Viscount  was a samurai of Satsuma Domain, general in the early Imperial Japanese Army, and a cabinet minister in Meiji period Japan. Part of Sophia University in Tokyo is located on the site of his house.

Biography

Military career
Born into a samurai family of Satsuma Domain (present day Kagoshima Prefecture, Takashima studied at the Han school Zōshikan. He fought in the Boshin War to overthrow the Tokugawa shogunate, and was a member of the personal guard of Emperor Meiji in 1869, and was named a chamberlain in 1871. With the creation of the Imperial Japanese Army in 1874, he was commissioned as a colonel and made commandant of the Kyododan (School for Non-commissioned Officers) in 1875.

In 1877, he was promoted to major general at the time of the Satsuma Rebellion and commanded the IJA 1st Detached Infantry Brigade against his former Satsuma clansmen. From 1879 to 1880, he was sent to Germany and France for further training. On his return, he was assigned command of the Kumamoto Garrison in late 1880, and the Osaka Garrison in 1881. In 1882, he was commander of Japanese forces during the Imo incident in Korea. He was promoted to lieutenant general in 1883. In 1884, Takashima was ennobled with the title of viscount (shishaku) under the kazoku peerage system.

Takashima resumed command of the Osaka Garrison from 1885, and was appointed the first commander of the Osaka-based IJA 4th Division after the reorganization of the Imperial Japanese Army into Divisions, based on reforms initiated by the Prussian general Jakob Meckel in 1888.

# [Raw records]
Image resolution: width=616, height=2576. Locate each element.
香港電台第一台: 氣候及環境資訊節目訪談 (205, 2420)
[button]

* * *

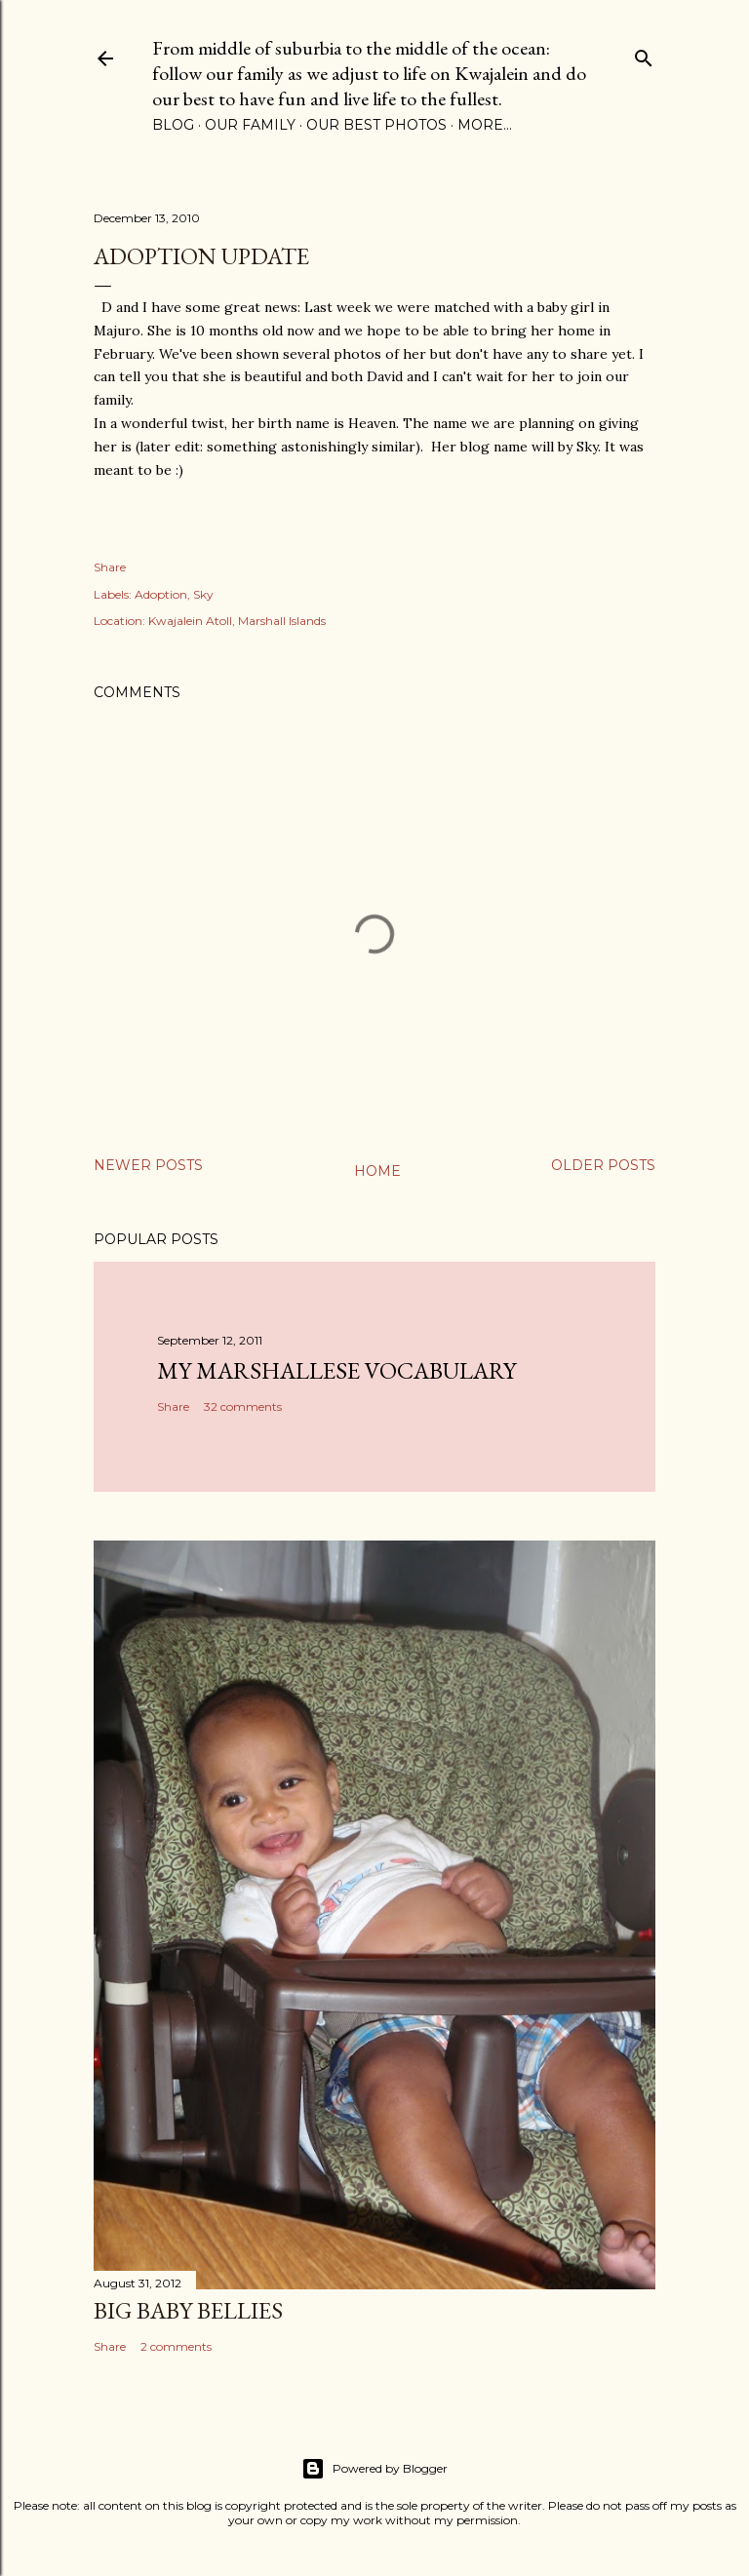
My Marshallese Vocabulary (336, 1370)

# [Tasks to perform]
1. From the Takashima biography, reproduce the passage starting with "Military career" and going on through "Officers) in 1875.".
2. According to the Takashima biography, which unit did Takashima command during the Satsuma Rebellion?

# [Answers to the exercises]
1.
Military career
Born into a samurai family of Satsuma Domain (present day Kagoshima Prefecture, Takashima studied at the Han school Zōshikan. He fought in the Boshin War to overthrow the Tokugawa shogunate, and was a member of the personal guard of Emperor Meiji in 1869, and was named a chamberlain in 1871. With the creation of the Imperial Japanese Army in 1874, he was commissioned as a colonel and made commandant of the Kyododan (School for Non-commissioned Officers) in 1875.

2. The IJA 1st Detached Infantry Brigade